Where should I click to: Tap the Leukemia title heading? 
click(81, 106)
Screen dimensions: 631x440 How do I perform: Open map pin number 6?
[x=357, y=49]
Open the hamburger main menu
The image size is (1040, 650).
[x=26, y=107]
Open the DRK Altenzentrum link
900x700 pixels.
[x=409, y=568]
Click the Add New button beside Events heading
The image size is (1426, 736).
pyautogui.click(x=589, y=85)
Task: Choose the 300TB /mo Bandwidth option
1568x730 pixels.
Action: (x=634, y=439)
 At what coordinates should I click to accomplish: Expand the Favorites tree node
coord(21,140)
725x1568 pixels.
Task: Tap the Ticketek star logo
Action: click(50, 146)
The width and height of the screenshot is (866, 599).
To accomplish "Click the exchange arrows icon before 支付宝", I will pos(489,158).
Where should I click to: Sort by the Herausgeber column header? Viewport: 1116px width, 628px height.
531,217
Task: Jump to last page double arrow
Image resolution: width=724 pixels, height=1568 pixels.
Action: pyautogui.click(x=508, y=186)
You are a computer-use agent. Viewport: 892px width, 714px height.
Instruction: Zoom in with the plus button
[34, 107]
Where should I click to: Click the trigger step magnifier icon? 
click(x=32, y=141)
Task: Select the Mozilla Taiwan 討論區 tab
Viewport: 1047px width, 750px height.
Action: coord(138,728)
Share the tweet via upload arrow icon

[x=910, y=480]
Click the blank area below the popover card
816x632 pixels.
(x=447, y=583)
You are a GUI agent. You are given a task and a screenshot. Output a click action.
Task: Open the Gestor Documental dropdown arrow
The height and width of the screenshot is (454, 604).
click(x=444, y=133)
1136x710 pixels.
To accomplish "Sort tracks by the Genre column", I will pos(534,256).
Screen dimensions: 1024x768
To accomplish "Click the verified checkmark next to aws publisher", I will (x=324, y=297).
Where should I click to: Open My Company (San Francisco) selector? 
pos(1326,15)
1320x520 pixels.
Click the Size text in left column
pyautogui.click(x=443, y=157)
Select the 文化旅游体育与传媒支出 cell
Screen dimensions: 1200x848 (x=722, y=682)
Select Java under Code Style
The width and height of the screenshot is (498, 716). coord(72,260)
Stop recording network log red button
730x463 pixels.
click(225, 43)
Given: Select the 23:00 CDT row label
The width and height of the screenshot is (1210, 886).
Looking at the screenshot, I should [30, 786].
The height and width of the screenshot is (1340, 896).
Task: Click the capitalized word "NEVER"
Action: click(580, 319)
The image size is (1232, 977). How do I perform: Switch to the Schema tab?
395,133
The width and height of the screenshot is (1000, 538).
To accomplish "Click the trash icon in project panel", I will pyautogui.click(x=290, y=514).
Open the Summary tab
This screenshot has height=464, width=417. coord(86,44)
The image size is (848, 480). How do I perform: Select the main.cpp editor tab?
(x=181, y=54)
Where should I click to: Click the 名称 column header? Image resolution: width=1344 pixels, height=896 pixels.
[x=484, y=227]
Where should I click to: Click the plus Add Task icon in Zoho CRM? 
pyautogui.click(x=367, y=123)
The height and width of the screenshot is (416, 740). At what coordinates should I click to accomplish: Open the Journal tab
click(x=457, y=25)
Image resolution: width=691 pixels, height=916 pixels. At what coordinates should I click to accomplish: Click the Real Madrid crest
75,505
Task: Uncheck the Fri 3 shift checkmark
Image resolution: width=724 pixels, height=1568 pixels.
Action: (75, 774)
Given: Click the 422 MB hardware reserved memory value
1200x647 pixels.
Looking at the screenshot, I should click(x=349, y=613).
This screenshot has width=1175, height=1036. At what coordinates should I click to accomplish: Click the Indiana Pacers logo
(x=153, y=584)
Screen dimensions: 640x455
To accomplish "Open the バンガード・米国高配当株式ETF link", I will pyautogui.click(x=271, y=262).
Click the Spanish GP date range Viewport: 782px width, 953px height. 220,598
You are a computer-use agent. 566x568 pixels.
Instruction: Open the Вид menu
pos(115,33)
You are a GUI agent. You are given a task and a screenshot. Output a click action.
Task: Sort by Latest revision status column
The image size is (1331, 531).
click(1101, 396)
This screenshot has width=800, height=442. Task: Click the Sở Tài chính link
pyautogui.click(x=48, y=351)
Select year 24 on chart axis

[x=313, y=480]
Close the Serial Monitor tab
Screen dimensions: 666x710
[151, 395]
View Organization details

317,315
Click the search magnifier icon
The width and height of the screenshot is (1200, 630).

┄┄┄┄┄┄

### [PROBLEM DETAILS]
In the records above, the line with "Task: Uncheck the Fri 3 shift checkmark" marks the start and the line with "Screen dimensions: 640x455" marks the end; copy that stretch exactly, both lines included, and nothing else.

### [THE COMPLETED TASK]
Task: Uncheck the Fri 3 shift checkmark
Image resolution: width=724 pixels, height=1568 pixels.
Action: (75, 774)
Given: Click the 422 MB hardware reserved memory value
1200x647 pixels.
Looking at the screenshot, I should click(x=349, y=613).
This screenshot has width=1175, height=1036. At what coordinates should I click to accomplish: Click the Indiana Pacers logo
(x=153, y=584)
Screen dimensions: 640x455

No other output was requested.